WASHINGTON — Geological visits to monitor volcanoes in Alaska have been scaled back. The defense secretary is traveling to Afghanistan two times a year instead of the usual four. For the first time in nearly three decades, NASA pulled out of the National Space Symposium, in Colorado Springs, Colo., even though representatives from France, Germany and China made the trip.
Five months after gridlock in Washington triggered the deep spending cuts known as sequestration, much of the U.S. government is grounded.
Most government travel budgets have been cut this year by 30 percent, the result of an administration directive forcing managers to make difficult policy decisions about whom to send, where to send them and for how long. The result, agency officials say, is a government that cannot conduct essential business and is embarrassing itself abroad.

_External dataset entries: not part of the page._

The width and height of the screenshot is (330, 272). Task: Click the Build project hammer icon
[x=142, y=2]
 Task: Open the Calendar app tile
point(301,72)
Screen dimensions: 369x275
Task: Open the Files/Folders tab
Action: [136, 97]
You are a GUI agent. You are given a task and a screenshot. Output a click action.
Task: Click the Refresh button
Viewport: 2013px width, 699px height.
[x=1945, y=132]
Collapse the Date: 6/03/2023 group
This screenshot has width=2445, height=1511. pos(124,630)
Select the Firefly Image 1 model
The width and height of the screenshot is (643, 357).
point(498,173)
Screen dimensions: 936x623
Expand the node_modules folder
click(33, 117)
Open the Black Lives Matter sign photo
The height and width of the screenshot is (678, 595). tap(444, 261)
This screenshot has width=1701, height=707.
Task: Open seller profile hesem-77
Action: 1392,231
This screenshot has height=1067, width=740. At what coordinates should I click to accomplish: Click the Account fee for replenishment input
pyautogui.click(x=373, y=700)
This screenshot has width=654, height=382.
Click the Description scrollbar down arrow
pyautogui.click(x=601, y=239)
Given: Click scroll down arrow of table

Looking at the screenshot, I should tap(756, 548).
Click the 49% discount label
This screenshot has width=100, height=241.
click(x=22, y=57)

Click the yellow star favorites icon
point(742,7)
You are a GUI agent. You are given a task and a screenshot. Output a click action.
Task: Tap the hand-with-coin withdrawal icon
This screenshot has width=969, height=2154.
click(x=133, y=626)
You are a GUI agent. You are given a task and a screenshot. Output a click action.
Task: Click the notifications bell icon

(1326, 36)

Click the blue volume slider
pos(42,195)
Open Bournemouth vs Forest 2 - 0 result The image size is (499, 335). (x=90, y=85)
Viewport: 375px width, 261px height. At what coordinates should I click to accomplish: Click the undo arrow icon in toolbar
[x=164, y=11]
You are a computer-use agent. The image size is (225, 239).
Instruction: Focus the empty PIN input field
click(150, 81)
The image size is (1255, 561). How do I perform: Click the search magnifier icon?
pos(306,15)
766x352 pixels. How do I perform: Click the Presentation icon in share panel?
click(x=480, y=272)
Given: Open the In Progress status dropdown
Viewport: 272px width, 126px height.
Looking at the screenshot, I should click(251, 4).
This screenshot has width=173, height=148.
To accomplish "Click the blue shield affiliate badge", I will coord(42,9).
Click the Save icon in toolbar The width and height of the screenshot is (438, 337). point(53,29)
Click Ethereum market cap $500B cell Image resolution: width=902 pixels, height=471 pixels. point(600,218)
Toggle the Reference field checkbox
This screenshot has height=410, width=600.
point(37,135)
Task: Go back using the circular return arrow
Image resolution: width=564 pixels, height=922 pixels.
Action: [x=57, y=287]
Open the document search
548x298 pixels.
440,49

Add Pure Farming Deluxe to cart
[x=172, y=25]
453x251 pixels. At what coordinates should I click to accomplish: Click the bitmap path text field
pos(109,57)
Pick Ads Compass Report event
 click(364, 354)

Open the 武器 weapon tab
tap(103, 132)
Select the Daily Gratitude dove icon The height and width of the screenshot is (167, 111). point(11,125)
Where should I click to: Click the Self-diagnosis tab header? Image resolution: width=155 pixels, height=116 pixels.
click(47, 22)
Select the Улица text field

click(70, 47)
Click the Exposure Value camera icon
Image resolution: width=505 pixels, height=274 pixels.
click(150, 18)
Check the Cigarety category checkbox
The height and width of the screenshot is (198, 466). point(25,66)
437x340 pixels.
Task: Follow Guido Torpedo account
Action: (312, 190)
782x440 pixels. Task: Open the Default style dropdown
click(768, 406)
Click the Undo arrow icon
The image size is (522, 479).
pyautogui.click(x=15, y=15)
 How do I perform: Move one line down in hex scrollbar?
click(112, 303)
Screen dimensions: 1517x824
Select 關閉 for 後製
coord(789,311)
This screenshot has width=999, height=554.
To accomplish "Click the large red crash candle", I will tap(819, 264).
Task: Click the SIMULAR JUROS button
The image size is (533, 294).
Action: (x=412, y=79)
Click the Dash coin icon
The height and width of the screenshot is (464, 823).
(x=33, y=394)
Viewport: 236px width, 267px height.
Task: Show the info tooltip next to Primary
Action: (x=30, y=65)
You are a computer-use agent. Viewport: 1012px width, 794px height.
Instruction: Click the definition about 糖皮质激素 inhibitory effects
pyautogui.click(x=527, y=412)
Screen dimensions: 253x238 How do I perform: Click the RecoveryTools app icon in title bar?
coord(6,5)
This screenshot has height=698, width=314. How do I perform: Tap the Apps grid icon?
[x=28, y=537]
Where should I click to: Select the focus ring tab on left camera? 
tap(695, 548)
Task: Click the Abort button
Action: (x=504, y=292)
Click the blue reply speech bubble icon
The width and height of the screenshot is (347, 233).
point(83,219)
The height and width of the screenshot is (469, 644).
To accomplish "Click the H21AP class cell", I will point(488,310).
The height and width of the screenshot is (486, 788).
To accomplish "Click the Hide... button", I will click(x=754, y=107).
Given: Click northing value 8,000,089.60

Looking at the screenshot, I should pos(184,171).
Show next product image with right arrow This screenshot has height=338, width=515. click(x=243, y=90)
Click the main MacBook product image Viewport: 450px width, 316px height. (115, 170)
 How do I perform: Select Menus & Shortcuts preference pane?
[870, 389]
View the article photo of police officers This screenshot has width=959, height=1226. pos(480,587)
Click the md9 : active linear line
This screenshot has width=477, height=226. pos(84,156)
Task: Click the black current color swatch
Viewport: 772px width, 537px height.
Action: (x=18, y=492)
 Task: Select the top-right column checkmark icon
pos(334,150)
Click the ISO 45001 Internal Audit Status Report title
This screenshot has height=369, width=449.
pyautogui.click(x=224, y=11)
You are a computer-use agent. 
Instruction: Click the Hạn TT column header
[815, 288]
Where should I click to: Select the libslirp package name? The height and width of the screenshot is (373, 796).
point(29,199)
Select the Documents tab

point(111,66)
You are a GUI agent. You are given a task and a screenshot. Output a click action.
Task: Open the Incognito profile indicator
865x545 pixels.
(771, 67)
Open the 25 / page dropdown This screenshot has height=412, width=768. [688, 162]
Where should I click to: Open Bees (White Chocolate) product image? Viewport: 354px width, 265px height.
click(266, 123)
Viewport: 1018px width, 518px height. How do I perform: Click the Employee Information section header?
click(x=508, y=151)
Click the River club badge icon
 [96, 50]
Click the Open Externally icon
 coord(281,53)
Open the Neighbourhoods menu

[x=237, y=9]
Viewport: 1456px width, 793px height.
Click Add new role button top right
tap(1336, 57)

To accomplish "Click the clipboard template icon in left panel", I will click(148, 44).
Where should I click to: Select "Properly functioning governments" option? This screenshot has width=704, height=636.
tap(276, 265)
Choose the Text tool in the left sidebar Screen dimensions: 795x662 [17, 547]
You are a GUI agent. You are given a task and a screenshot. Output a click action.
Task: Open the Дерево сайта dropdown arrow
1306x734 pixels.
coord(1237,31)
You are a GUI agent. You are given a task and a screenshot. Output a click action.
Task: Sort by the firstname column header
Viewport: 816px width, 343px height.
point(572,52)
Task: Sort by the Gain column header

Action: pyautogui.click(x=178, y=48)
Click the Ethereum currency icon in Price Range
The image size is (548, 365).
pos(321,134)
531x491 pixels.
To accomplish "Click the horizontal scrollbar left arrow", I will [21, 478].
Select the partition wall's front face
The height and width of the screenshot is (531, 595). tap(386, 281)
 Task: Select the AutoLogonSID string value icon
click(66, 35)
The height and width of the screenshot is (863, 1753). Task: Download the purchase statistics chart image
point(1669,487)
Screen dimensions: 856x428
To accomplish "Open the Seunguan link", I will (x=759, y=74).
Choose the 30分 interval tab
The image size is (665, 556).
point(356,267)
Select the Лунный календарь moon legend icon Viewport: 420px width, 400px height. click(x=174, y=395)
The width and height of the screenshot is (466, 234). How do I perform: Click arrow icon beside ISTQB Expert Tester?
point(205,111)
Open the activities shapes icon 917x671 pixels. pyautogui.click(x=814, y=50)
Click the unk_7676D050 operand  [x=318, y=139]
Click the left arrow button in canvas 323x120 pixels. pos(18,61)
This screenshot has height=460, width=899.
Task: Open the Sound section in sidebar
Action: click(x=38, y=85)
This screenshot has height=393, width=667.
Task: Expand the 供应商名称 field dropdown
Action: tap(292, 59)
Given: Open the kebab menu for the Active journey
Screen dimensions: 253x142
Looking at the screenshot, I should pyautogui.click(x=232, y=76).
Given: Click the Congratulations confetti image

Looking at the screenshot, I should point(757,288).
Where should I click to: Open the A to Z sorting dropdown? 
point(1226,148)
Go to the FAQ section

"We talk about being a leader in space exploration," said Elliot Pulham, chief executive of the Space Foundation, which sponsored the NASA-free symposium in Colorado. "But it's hard to be a leader if you don't show up."
Not necessarily, say budget hawks like Sen. Tom Coburn, R-Okla. "Hopefully what you will have is more sound judgment at these agencies about what is critical travel and what isn't," Coburn said. "There is no question that federal employees should have some travel and go to some conferences, but most of it has nothing to do with their jobs. It's a perk."